2. Falls Du Wildcards einsetzen kannst (was offensichtlich nur dann geht, wenn Du eine eigene Domain besitzt), solltest Du aus Sicherheitsgründen gerade nicht *.domain.xyz und irgendwas.domain.xyz einsetzen. Hintergrund:

"If you also want to expose services, I recommend to use reverse proxies like HAproxy, Caddy or Nginx - there are tutorials on how to use them here on the forum. The reverse proxies can also convert from incoming IPv6 connections to internal IPv4 services, which further reduces complexity for these scenarios. Also, you can (and should) use wildcard certificates if ever possible, because named certificates will be published and can be used to scan for IPv6-based services where a normal port scan is infeasible."

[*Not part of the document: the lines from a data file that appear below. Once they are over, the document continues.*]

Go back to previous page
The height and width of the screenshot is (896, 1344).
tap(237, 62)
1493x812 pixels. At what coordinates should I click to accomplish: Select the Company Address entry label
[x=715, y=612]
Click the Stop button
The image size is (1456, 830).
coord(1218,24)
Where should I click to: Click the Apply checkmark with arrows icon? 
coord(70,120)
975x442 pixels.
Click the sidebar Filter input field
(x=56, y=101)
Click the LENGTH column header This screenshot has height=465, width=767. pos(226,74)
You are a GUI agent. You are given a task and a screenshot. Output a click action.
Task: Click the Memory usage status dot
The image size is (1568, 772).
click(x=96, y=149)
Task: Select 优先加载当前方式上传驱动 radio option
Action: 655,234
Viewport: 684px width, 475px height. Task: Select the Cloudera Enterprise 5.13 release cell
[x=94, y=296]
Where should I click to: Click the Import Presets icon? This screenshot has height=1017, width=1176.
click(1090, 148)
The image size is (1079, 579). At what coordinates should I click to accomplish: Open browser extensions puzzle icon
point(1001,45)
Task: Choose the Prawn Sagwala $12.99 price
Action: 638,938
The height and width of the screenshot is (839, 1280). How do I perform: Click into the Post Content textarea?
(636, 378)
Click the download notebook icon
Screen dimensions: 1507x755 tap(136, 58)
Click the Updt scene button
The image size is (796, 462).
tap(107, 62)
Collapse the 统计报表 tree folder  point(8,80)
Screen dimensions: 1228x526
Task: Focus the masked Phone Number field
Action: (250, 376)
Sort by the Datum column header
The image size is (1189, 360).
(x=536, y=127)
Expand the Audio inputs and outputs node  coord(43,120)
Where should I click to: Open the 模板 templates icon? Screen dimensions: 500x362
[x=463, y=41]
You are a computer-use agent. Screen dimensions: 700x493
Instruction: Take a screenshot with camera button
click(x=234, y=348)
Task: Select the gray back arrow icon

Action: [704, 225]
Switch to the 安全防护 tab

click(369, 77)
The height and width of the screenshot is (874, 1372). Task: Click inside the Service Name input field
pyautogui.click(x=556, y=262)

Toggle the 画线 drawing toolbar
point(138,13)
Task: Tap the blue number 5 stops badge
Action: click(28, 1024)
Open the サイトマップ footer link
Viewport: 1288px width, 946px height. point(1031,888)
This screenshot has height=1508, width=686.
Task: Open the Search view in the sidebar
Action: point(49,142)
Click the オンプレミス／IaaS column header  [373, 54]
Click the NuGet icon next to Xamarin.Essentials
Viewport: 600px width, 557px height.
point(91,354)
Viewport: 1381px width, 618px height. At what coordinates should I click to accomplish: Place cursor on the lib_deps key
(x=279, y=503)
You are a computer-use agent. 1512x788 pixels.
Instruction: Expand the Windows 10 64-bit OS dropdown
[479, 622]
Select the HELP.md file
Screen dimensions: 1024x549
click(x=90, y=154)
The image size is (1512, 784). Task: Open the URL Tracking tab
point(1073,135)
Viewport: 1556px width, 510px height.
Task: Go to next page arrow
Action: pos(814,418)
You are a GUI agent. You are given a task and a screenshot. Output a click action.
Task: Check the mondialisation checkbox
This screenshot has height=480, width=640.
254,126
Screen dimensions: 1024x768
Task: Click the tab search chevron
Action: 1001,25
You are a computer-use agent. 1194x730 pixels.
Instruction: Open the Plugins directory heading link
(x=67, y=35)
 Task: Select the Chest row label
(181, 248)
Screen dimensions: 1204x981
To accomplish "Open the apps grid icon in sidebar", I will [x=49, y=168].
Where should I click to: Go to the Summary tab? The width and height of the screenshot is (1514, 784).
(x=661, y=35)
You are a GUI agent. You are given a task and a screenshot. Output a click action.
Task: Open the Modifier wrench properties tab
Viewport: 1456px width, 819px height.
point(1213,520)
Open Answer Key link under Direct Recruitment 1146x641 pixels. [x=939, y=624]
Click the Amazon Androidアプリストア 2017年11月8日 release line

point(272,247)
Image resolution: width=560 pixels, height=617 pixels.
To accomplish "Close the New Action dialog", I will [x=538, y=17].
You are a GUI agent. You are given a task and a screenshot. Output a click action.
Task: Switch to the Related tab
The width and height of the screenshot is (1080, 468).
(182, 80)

Du musst dazu wissen, dass aufgrund der Zertifikatstransparenz-Richtlinien alle ACME-Zertifikate veröffentlicht werden. Wenn Du also die einzelnen Hostnamen oder Subdomains nicht auf https://crt.sh wiederfinden willst, damit jedermann Deine Services angreifen kann (beispielsweise, weil bekannt wird, dass Du "opnsense.domain.xyz" mit einem Zertifikat ausgestattet hast), nimm lieber nur das Wildcard-Zertifikat *.domain.xyz - es reicht ja völlig aus.

Wenn jemand beispielsweise Deine IPv4 scannt und dann das Zertifikat gezeigt bekommt, sieht er sofort, was hinter dem Proxy zu sehen ist. Dann reicht eine einzige Sicherheitslücke in einem der beteiligten Dienste, und der Angreifer ist "drin". Und ich warte noch auf eine Webanwendung, die keine Sicherheitslücke hat (oder hatte).